Gar keine Schadensabwägung mehr zu machen und keine Lösung anzubieten, sondern einfach alle Tiere mit jeglichem "Körperschaden" von der Zucht und sogar von jeglichem Auftritt in der Öffentlichkeit ausschließen zu wollen, ist geradezu surreal. Warum sollten z.B. erfolgreich an OCD (erbliche Skeletterkrankung) operierte Hunde oder Pferde nicht mehr auf Leistungsprüfungen starten dürfen? Ein Zuchtverbot ist ja ok, aber ein Startverbot? Die Prognose ist exzellent, Schmerzen, Leiden oder Schäden im weiteren Leben sind nicht zu erwarten, und optisch kann man sie nicht von anderen Tieren unterscheiden. Dennoch fielen sie nach dem neuen TSchG unter Qualzucht, die nicht mehr zur Schau gestellt werden dürfen.
Lt. Gesetz soll Bedarfserzeugung durch öffentliches Vorzeigen/Bewerben von Qualzuchten vermieden werden. Das ist sehr sinnvoll, betrifft aber nur sichtbare Kriterien.
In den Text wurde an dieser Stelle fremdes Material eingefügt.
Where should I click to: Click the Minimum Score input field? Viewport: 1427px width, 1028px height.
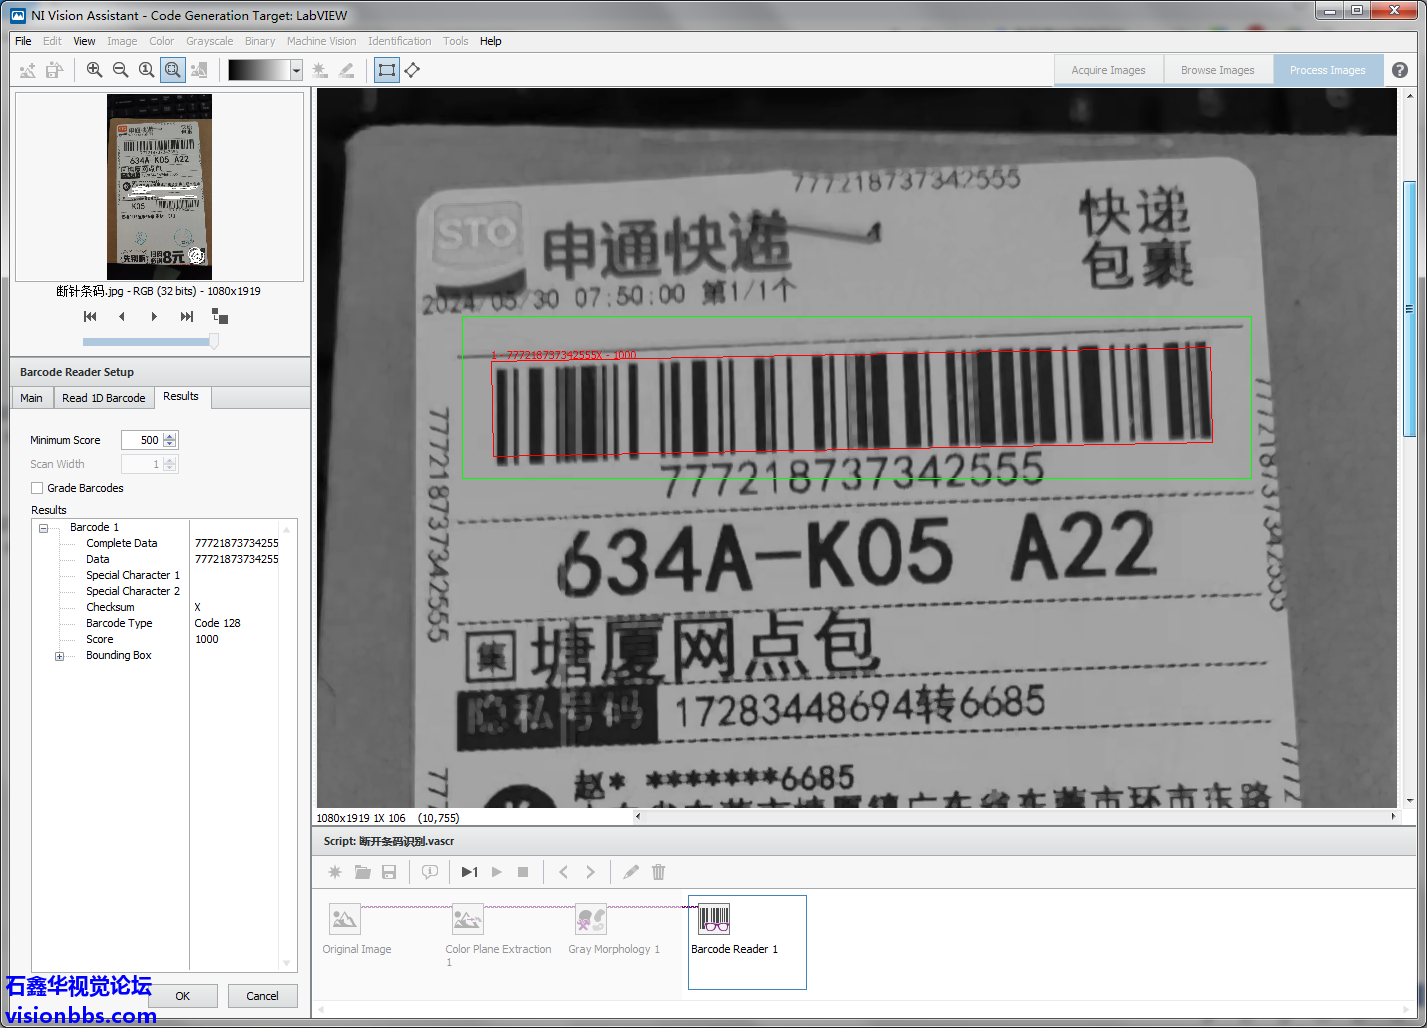click(141, 440)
Kompensierte, innere oder orthopädische Probleme ohne klinische Symptome und äußerliche Sichtbarkeit sollten nicht reglementiert werden.
Es bedarf dringend einer Neubewertung, was als "Schaden" im Sinne des Tierschutzgesetzes zu verstehen ist, um mit einem neuen Tierschutzgesetz nicht den Einstieg in eine haustierfreie Zukunft zu beschließen.
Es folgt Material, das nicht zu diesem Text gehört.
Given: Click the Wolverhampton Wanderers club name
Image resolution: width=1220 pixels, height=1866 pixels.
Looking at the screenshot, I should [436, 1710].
Und natürlich sagen besonnene Kolleg:innen vom Amt, das würden sie so nie umsetzen. Leider sehen das nicht alle so, wie das obige Beispiel demonstriert. Jedes Veterinäramt ist völlig frei in seiner Interpretation.
Bürger und Bürgerinnen haben ein Recht darauf, voraussehen zu können, was sie dürfen und was nicht. Gesetzgeber haben die Pflicht, dies zu gewährleisten.
Ob die entscheidungsberechtigten Politiker:innen überhaupt wissen, welcher Sprengstoff in diesem Gesetzentwurf steht, ist fraglich. Es ist an jedem Einzelnen von uns, eine entsprechende Öffentlichkeit herzustellen. Die Stellungnahme des Bundesverbandes Praktizierender Tierärzte (bpt) bietet eine fachlich qualifizierte Argumentationshilfe.